Que ressens-tu à l'idée de te produire en tant que groupe noir devant un public blanc ?
"En France, les banlieues sont très mélangées, pas aussi ségréguées, blanches et noires, qu'en Amérique. Les enfants asiatiques, arabes et noirs ne sont pas seulement à l'école ensemble, mais passent aussi leur temps libre ensemble. La scène hip-hop française est mélangés, vraiment différente de celle des Américains. Le hip-hop est une sous-culture idéaliste, une culture libre. communauté, où les différences d'origine n'ont pas d'importance."
"Ce n'est pas la même chose partout.
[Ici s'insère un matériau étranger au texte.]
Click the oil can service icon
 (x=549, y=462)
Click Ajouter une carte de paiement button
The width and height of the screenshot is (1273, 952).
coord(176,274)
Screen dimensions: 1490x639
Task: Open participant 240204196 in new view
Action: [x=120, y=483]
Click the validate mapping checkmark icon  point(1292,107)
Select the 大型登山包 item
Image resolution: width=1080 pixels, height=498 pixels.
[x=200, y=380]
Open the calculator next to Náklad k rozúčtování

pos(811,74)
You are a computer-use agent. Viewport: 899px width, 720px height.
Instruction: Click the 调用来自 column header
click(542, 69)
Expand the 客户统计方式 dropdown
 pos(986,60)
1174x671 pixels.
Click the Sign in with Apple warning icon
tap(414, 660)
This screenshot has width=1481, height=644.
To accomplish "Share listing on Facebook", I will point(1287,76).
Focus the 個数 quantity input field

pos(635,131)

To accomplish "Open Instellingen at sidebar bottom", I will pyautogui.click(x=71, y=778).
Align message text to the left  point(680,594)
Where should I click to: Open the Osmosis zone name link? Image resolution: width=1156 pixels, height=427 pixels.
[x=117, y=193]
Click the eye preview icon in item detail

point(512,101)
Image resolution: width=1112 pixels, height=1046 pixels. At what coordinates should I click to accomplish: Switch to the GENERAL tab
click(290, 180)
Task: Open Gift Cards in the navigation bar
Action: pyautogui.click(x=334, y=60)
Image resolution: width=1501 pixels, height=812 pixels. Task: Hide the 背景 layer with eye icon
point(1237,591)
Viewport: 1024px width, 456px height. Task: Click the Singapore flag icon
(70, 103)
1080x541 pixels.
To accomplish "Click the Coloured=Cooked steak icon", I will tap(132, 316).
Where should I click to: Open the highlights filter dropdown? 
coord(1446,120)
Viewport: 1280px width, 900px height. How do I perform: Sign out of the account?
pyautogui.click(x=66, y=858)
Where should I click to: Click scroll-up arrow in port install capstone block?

J'ai travaillé à New York l'année dernière, à Brooklyn et dans le Bronx, avec 20 jeunes, tous noirs. Là-bas, ils avaient vraiment une idée très différente. Ils disaient qu'ils voulaient prouver avec le hip-hop que les Noirs peuvent aussi apporter quelque chose de bien, de positif. Un hip-hopper noir français ne dirait jamais cela. Je suis tellement fière et heureuse d'avoir été élevée avec des gens très différents. horizons autour de moi".
Textes
"Je ne sais pas comment c'est exactement aux Pays-Bas. Mais j'ai l'impression que c'est un peu comme en France. Même si tu parles mieux l'anglais et que, par conséquent, aux Pays-Bas, il y a une meilleure relation avec les... vieille école tradition du hip-hop. Le hip-hop français est plus libre à cet égard, les gens ne comprennent simplement très souvent pas les paroles."
Avec Kata brise tes tabous. As-tu fixé toi-même des tabous, des choses qui ne pouvaient absolument pas figurer dans ce spectacle ?
"Eh bien, le frontal. Et la musique, bien sûr. Je ne voulais surtout pas de rythmes hip-hop. C'est ce que je fais dans toutes mes œuvres. J'ai beaucoup de batailles fait. Ceux-ci sont toujours avec le même type de rythmes, le même bpm. À mon avis, cela limite les danseurs dans leur expression, dans leur liberté de mouvement, dans ce qu'ils peuvent faire avec leur vocabulaire. Tu dois toujours bouger super vite et efficacement pour te rattacher à ces rythmes. Cela conduit à une certaine uniformité. Je pense que le break est une forme de mouvement indépendante que tu ne dois pas nécessairement faire sur de la musique hip-hop ou avec le code vestimentaire hip-hop. En effet, je pense qu'il est bon de dissocier les deux. Tu peux faire du break sur n'importe quelle musique."